**About this exercise**
After reading the records, print them all again exactly as they stand.

**Records excerpted from a collection**

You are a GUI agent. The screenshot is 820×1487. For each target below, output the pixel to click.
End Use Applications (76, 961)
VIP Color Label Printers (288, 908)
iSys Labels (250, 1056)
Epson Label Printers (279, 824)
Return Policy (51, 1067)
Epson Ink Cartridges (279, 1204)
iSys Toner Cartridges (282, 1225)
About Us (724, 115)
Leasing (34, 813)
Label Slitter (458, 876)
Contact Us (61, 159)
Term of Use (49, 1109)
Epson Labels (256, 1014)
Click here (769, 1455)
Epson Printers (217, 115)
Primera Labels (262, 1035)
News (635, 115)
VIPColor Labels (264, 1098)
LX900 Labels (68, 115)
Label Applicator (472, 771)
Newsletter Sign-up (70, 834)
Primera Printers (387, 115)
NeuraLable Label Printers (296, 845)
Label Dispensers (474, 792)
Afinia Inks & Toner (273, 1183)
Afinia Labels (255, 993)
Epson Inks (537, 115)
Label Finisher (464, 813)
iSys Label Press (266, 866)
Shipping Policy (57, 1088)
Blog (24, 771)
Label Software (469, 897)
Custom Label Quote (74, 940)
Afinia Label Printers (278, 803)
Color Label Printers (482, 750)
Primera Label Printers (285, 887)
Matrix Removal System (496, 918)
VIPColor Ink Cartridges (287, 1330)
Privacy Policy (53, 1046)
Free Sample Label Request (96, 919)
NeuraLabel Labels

**Written solution**
You are a GUI agent. The screenshot is 820×1487. For each target below, output the pixel to click.
End Use Applications (76, 961)
VIP Color Label Printers (288, 908)
iSys Labels (250, 1056)
Epson Label Printers (279, 824)
Return Policy (51, 1067)
Epson Ink Cartridges (279, 1204)
iSys Toner Cartridges (282, 1225)
About Us (724, 115)
Leasing (34, 813)
Label Slitter (458, 876)
Contact Us (61, 159)
Term of Use (49, 1109)
Epson Labels (256, 1014)
Click here (769, 1455)
Epson Printers (217, 115)
Primera Labels (262, 1035)
News (635, 115)
VIPColor Labels (264, 1098)
LX900 Labels (68, 115)
Label Applicator (472, 771)
Newsletter Sign-up (70, 834)
Primera Printers (387, 115)
NeuraLable Label Printers (296, 845)
Label Dispensers (474, 792)
Afinia Inks & Toner (273, 1183)
Afinia Labels (255, 993)
Epson Inks (537, 115)
Label Finisher (464, 813)
iSys Label Press (266, 866)
Shipping Policy (57, 1088)
Blog (24, 771)
Label Software (469, 897)
Custom Label Quote (74, 940)
Afinia Label Printers (278, 803)
Color Label Printers (482, 750)
Primera Label Printers (285, 887)
Matrix Removal System (496, 918)
VIPColor Ink Cartridges (287, 1330)
Privacy Policy (53, 1046)
Free Sample Label Request (96, 919)
NeuraLabel Labels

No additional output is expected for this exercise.